Fenpropimorph‐resistant mutants of Ustilago maydis were obtained at high frequency (30 × 10 −6 ) after UV‐irradiation followed by selection on media containing fenpropimorph (50 μ g mL −1 ). Genetic analysis of 30 such mutants resulted in the identification of two unlinked chromosomal loci, the U/fpm ‐1 locus with two allelic genes ( U/fpm‐ 1A and U/fpm ‐1B) and the U/fpm ‐2 locus. The mutant genes U/fpm‐ 1A and U/fpm ‐2 are responsible for high resistance levels (Rf: 75–100 or 257–286 based on MICs or ED 50s , respectively), while the U/fpm ‐1B mutation gives only a small reduction (approximately 7–10‐fold) in fenpropimorph sensitivity.
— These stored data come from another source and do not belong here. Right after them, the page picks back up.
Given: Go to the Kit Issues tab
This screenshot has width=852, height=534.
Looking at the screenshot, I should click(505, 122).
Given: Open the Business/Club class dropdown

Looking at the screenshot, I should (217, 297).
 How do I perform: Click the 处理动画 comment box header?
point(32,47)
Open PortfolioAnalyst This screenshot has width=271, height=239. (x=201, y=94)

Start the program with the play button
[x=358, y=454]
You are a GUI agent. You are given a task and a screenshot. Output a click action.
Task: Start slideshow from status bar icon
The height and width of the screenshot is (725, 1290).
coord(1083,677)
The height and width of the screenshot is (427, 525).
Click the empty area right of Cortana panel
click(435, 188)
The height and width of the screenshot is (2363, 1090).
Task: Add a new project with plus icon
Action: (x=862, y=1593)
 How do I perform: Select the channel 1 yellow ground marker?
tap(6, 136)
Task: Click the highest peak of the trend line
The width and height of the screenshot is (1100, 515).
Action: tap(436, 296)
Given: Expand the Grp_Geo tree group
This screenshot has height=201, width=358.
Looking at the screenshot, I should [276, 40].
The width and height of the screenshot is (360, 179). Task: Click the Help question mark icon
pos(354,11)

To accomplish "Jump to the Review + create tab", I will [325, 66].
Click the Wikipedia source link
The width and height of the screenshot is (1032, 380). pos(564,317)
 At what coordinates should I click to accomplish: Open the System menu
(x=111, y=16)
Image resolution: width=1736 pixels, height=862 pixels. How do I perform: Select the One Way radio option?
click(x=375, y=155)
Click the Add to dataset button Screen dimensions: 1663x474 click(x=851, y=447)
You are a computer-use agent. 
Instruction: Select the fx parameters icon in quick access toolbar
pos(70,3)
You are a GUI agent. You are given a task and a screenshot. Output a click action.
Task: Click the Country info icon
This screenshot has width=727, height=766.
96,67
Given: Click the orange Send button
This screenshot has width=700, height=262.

Cross‐resistance studies with other SBIs showed that the major gene ( U/fpm‐ 1A and U/fpm ‐2) mutants were cross‐resistant to the related compound fenpropidin (Rf: 15–20 or 53–66 based on MICs or ED 50s values, respectively) and to tridemorph (Rf: 5 or 7.1–9.5 based on MICs or ED 50s values, respectively), but not to the inhibitors of steps of ergosterol biosynthesis preceding the Δ 14 ‐reductase. The minor gene ( U/fpm ‐1B) mutants also had low‐level resistance (approximately 5‐fold) to tridemorph and to fenpropidin, but in contrast with the major gene mutants they were 2–10 times more sensitive to the triazoles studied (triadimefon, triadimenol, propiconazole and flusilazole) and to the pyridine, pyrifenox. Studies of the fitness of U. maydis mutants showed that in major gene mutants, resistance was not associated with changes in growth rate in liquid culture or pathogenicity on young maize plants. The minor gene mutation reduced significantly the growth rate in liquid culture and the pathogenicity, either in homozygous or heterozygous condition in dikaryotic mycelium.